■ Task directions ■
Only one stretch of the data below should be repeated: the lines from the line containing "Image resolution: width=1280" through the line containing "the Brent label", inclusive, exactly as they are.

■ Provided information ■
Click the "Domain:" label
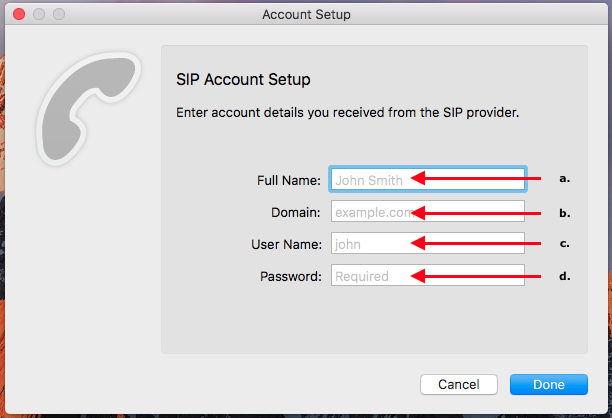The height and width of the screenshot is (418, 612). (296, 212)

==

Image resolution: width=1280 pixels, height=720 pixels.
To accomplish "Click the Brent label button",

==

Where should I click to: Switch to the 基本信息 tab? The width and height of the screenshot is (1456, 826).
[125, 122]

■ Result ■
Image resolution: width=1280 pixels, height=720 pixels.
To accomplish "Click the Brent label button",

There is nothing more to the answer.